▸ Work to be completed
Write out exactly the lines of the entries below from the one holding "Image resolution: width=1568" to the one holding "Click the bullet", inclusive, and leave out all other lines.

Study material START

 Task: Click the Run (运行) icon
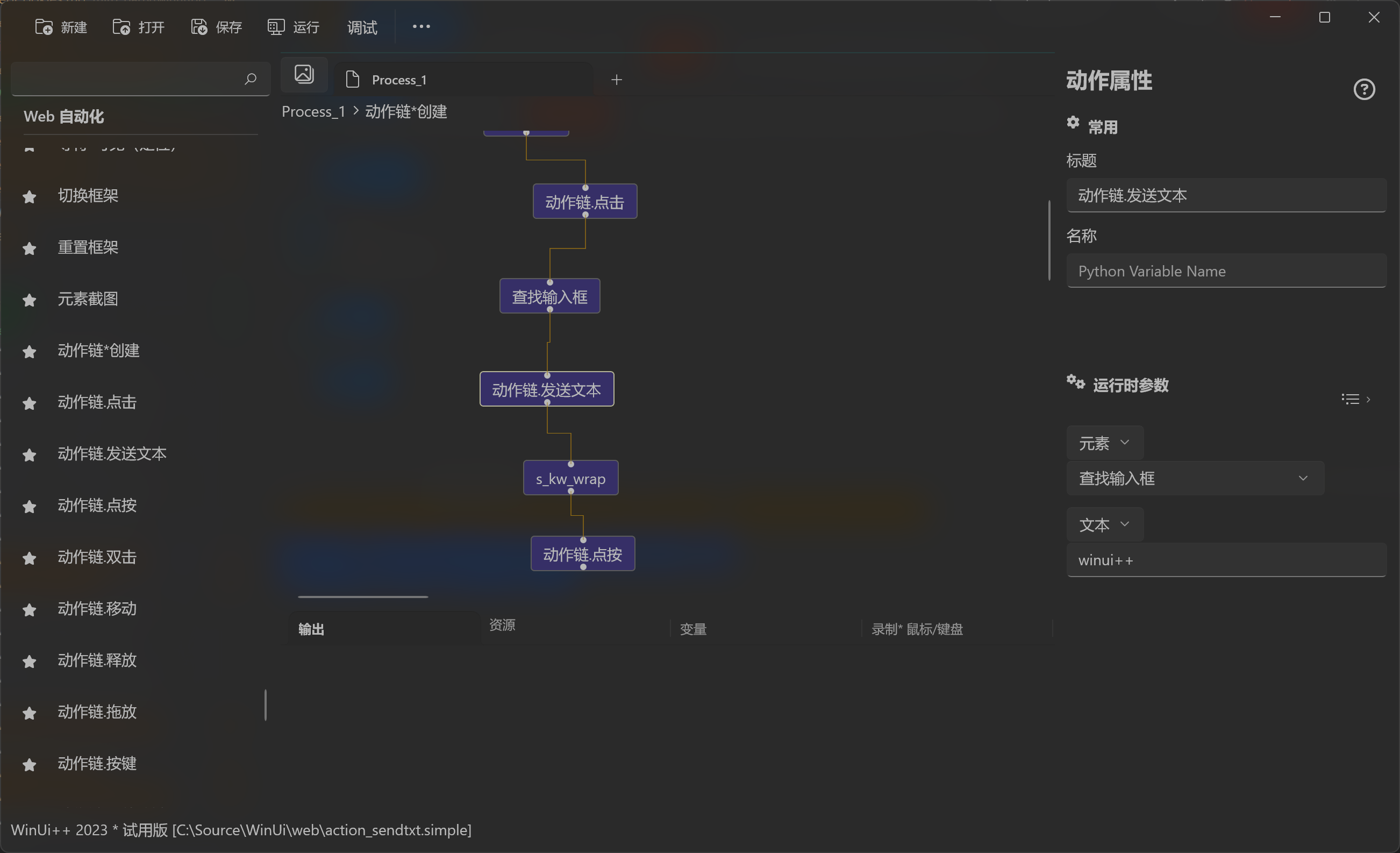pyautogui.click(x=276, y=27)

Study material END
Study material START

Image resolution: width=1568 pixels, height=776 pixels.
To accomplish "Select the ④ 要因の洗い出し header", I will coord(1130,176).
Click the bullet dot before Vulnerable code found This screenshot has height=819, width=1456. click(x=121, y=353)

Study material END
Study material START

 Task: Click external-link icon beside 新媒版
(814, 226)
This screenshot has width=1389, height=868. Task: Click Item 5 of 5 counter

Study material END

▸ Final answer
Image resolution: width=1568 pixels, height=776 pixels.
To accomplish "Select the ④ 要因の洗い出し header", I will coord(1130,176).
Click the bullet dot before Vulnerable code found This screenshot has height=819, width=1456. click(x=121, y=353)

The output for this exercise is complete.